::: Dataset content :::

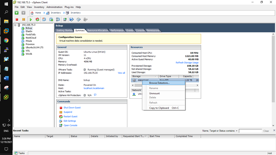Take a snapshot with the toolbar camera-clock icon
Screen dimensions: 276x155
click(x=44, y=20)

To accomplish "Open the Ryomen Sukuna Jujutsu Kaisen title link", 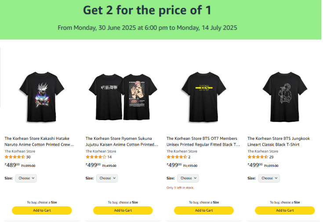I will [x=122, y=141].
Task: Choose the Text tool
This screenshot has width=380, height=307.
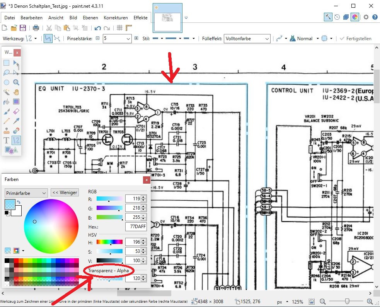Action: pyautogui.click(x=7, y=141)
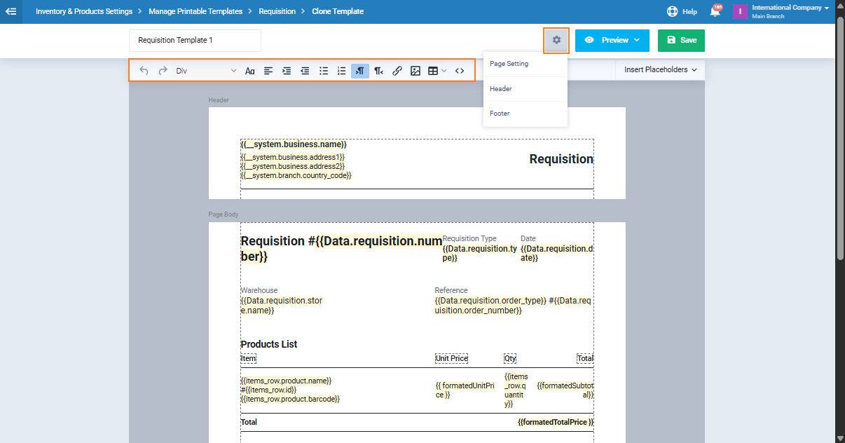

:::

| Work item |
Please transcribe exactly the line containing "Task: Choose the Text tool" and every later line through the end of the records above, omitting pictures.

| Response box |
Task: Choose the Text tool
This screenshot has width=380, height=307.
Action: pyautogui.click(x=7, y=141)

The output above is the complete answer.